Esports involves multiplayer video game competitions between professional teams that are viewed online or in arenas. One such venue, the new Esports Stadium Arlington, opened in November in the Dallas area. It is the largest dedicated esports facility in North America.
Walkowiak said the esports market is now “sufficiently mature” to support the new video game and esports group. Greenberg Traurig represents clients in all aspects of multiplayer competitive video gaming, including esports teams, esports leagues, players, game developers, app developers distributing content and content creators. One such client is Tankee, which offers a mobile platform for kids ages six through 12, Walkowiak said.
“The esports world has gone from a few kids playing in their college dorm room to being on the main stage,” Walkowiak said. “It is at a point esports and e-gaming culture isn’t a niche culture anymore.”
Stark said the global esports market has grown tremendously in recent years in part because millennials grew up playing video games and want to continue to do so in their free time, Stark said.
“All the research shows that more and more, millennials watch esports as much as sports,” he said, noting that esports allows them to interact with the best players.
Dallas has become a big area for esports, the lawyers said. In addition to being home to the new Esports Stadium in Arlington, Dallas Cowboys owner Jerry Jones in 2017 bought compLexity Gaming, which sponsors numerous teams for games including “Fortnite,” and moved its headquarters to Frisco, Texas, where it will operate out of The Star, home of the Dallas Cowboys World Headquarters. In addition, Dallas Mavericks owner Mark Cuban owns Mavs Gaming, which has a team playing in the NBA 2K league.

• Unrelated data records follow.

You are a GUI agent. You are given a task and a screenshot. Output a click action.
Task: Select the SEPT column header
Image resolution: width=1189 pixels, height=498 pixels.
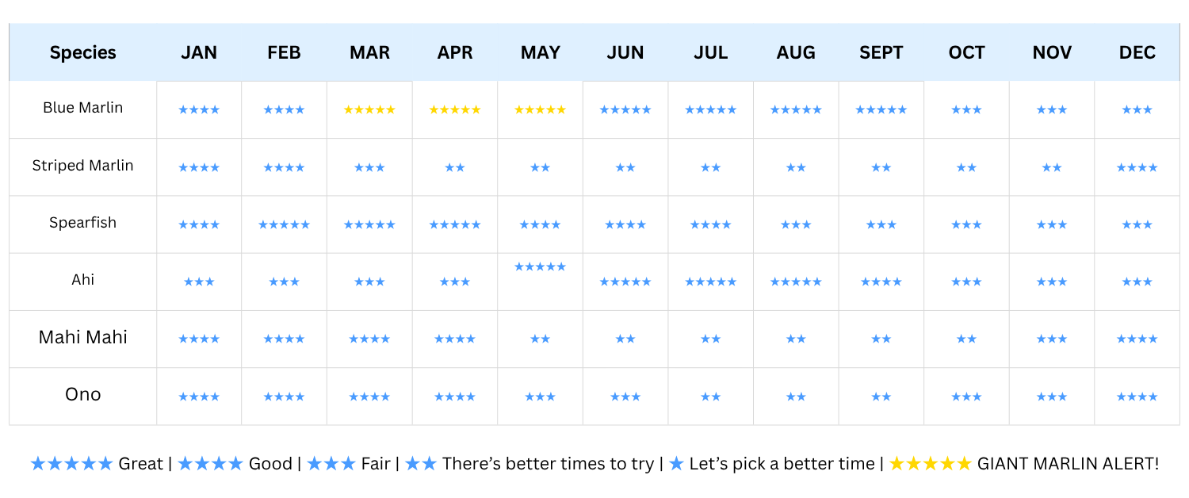[x=881, y=53]
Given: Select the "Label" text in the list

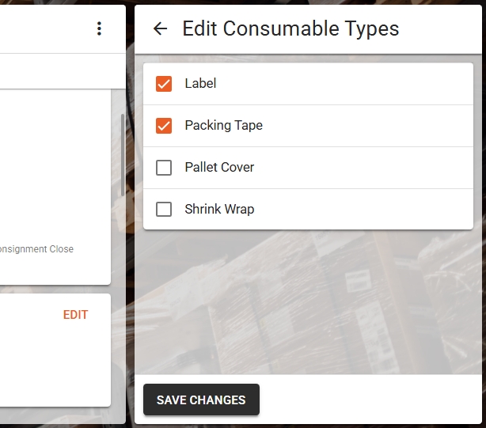Looking at the screenshot, I should [x=200, y=83].
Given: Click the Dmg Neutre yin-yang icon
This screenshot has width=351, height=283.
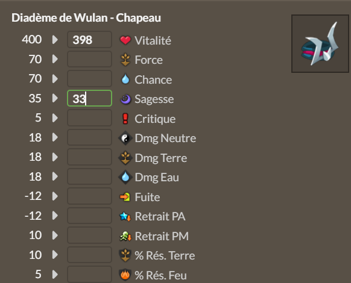Looking at the screenshot, I should click(125, 138).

Walkowiak expects the competition to intensify in the esports space as more firms in Big Law see the potential.
Other firms with esports practices include Pennsylvania-based McNees Wallace & Nurick, which launched its practice group in June.
In November, Gibson, Dunn & Crutcher launched an international betting and gaming practice group in the wake of a U.S. Supreme Court decision that legalized sports betting. Murphy v. National Collegiate Athletic Association overturned a federal law that prohibited states from authorizing state-sanctioned sports betting.
Walkowiak said there is betting on some of the competitive video games, but it’s discouraged on other games.
But esports is exciting because it’s such a young industry, Stark said.
“It is a little bit like the NFL was in the late ’50s and early ’60s—gaining in popularity,” he said. “But it hasn’t explored its full potential.”